The thin man sitting next to Maxwell White clears his throat and waves at Sylvia with a hand that’s really more of a paw. “Fera tells us you’re one of Collier’s patients,” he says, speaking very slowly, his lupine jaws and tongue struggling with the words. “He’s a good man.”
“I’m very happy with him,” Sylvia replies, and takes another sip of her Coke.
“He did my second stage,” the wolf man confides, and his black lips draw back in a snarl, exposing sharp yellow canines and incisors. It takes Sylvia a moment to realize that the man’s smiling.
“So,” Maxwell White says, leaning towards her, “what’s your story, Sylvia?”
“Like Fera said, I’m a journalist, and I’m preparing to write a book on the history—”
“No, that’s not what I’m asking you.”
“I’m sorry. Then I guess I didn’t understand the question.”
“Apparently not.”
“Max here is one-third complete bastard,” Fera says and jabs an ebony thumb at Maxwell White. “It was a tricky bit of bioengineering, but the results are a wonder to behold.” Half the people at the two tables laugh out loud, and Sylvia is beginning to wish that she’d stayed in her room, that she’d never let Fera Delacroix talk her into coming to Burbank in the first place.
“Is it some sort of secret, what you’re hiding under that dress?” Maxwell White asks, and Sylvia shakes her head.
“No,” she says. “It’s not a secret.

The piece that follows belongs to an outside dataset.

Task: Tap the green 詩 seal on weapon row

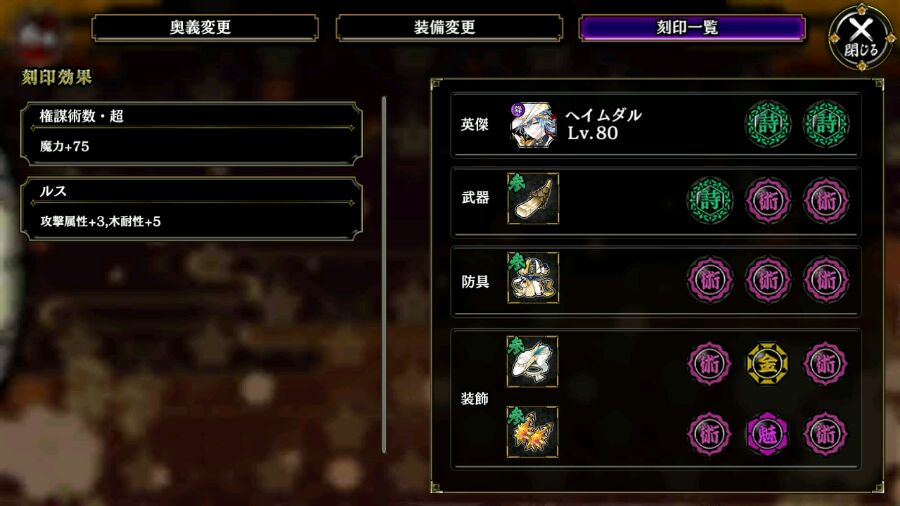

I mean—”
“Then what’s the problem?”
“Back off just a little, Max,” Fera says, and the man with python eyes nods his head and shrugs.
“He does this to everyone, almost,” Alex Singleton says and begins to shred her napkin. “He did it to me.”
“It’s not a secret,” Sylvia says again. “I just—”
“You don’t have to tell anyone here anything you’re not ready to tell them, Syl,” Fera assures her and kisses her cheek. Fera Delacroix’s breath smells like vodka and olives. “You
“It’s just that none of
“Excuse me, please,” Sylvia says, suddenly close to tears and her heart beating like the wings of a small and terrified bird trapped deep inside her chest. She stands up too fast, bumps the table hard with her right knee, and almost spills her drink.
“You’re a son of a bitch,” Fera growls at Maxwell White, and she bares her teeth. “I hope you know that.”
“No, really, it’s okay,” Sylvia says, forcing an unconvincing smile. “I’m fine. I understand, and I’m fine. I just need some fresh air, that’s all.”
And then she leaves them all sitting there in the shadows, murmuring and laughing among themselves. Sylvia doesn’t look back, concentrates, instead, on the sound of her espadrilles against the wide stone tiles, and she makes it almost all the way to the elevators before Fera catches up with her.